=== Travail demandé ===
D'après l'article sur les corridas ci-dessous, quels taureaux seront absents à Bilbao, selon ce qui se confirme ces jours-ci ?

=== Page ===

23 janvier 2013

Bilbo’quet


Autant les annonces des figuras concernant Séville polluent passablement la Toile taurine en ce moment et tout le monde semble se délecter de savoir si El Juli prendra les Miura de Séville, si le Victorino de Manzana sera gris, si Morante aura les cheveux plus courts en début de temporada — si, si, certains commentateurs taurins, pas les meilleurs certes, voire même les pires, se sont presque offusqués de la coupe dégingandée du torero de La Puebla del Río —, autant l’absence des Cuadri à Bilbao, qui se confirme ces jours-ci, n’a pas l’air d’émouvoir les sites de petites annonces taurines.

Et pourtant la noticia me paraît plus inquiétante que de savoir si Julián López tuera la course de «Zahariche» en avril. Ainsi, le fait que la Junta de Bilbao ait écarté les astados de «Comeuñas» devrait en inquiéter plus d’un sur les défaillances de l’organisation bilbaína depuis quelques années. La Bilbao qui fait encore mousser certains toristas enchaîne les programmations décevantes, et l’on cherche de plus en plus dans ses annonces de carteles ce piment qui pourrait attirer l’aficionado. Depuis des années, les mêmes noms de ganaderías se succèdent sur les bords du Nervíon : Fuente Ymbro, Alcurrucén, El Ventorrillo, Torrestrella, Victorino Martín, de temps en temps La Quinta et parfois Miura.

=== Données fournies ===
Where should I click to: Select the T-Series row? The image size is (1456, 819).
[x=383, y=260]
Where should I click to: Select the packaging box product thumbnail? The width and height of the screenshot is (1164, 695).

=== Résultat ===
Les Cuadri.